E começamos imediatamente por despertar e refrescar o palato com um granizado de Shiso vermelho, que demonstra bem a fusão de culturas que iremos encontrar ao longo do menu. Seguiu-se uma Tartelete de iogurte fumado com sardinha e cebola roxa, um pequeno snack cheio de contrastes, com a crocância e a untuosidade a predominarem e um excelente final fumado.
Tartelete de iogurte fumado com sardinha e cebola roxa
Bermejan de ervilhas com ricotta
Interessante a textura e a leveza do Barmejan de ervilhas recheado com ricotta.

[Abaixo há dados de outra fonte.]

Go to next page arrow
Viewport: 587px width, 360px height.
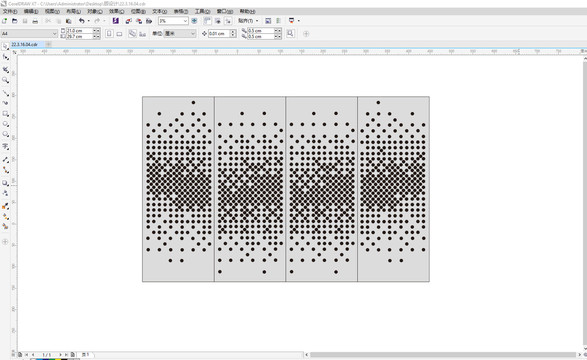(60, 354)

Ao qual se seguiu uma Conquilha com gel de Bouillabaise, com o clássico sabor a mar, mas sem a intensidade e o picante da mesma.
Conquilha e gel de bouillabaisse
Um grande início, que faria antever uma grande experiência, e ainda nem tinha chegado o pão e a manteiga – sim sou um homem fácil de conquistar – e aqui fui rapidamente conquistado pelo sabor da manteiga, a crocância da crosta e o aroma ligeiramente amargo do pão.

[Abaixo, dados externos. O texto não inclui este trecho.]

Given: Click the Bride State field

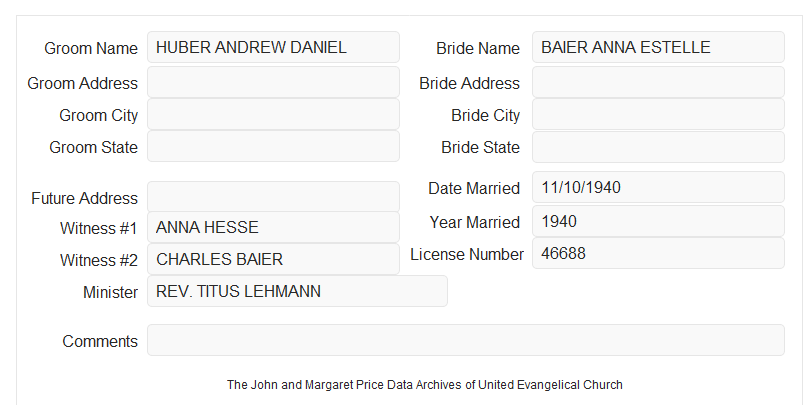Looking at the screenshot, I should coord(658,147).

A manteiga moldada à mão no Kei
Tártaro de Camarão moruno, Caviar shrenki, sopa de pêssego
Imagem irrepreensível de um prato delicioso, onde a doçura do camarão e do pêssego se conjugam bem com a riqueza do caviar enquanto as notas fumadas da espuma de iogurte elevam a dimensão do prato. Excelente!
O Jardin de legumes crocantes, salmão fumado da Escócia, mousse de rúcula e espinafre e pó de azeitonas
Um dos pratos icónicos de Kei Kobayashi, e que tão bem representa a sua cozinha de sabor, elegância e texturas. Um casamento perfeito de texturas e sabores, onde nada se sobrepõe e tudo harmoniza com a subtileza que só uma mão japonesa consegue transmitir.
A acompanhar, esteve um Pouilly Fumé, La Moynerie 2015 de Michael Redde et fils. Um Sauvignon Blanc dos bons, ainda jovens, com notas e estrutura interessantes dadas pela madeira e uma acidez invejável que fez um excelente trabalho com o prato.
Foie Gras, espuma de damasco, confit de gengibre, ameixa mirabelle e coulis de papoila
Foie será sempre foie, e a cocção ligeira de um excelente pedaço mostra isso mesmo. Grande combinação com as doçuras e notas das frutas, com um bom contraste entre doce e salgado e um “kick” de intensidade dado pelo coulis de papoila.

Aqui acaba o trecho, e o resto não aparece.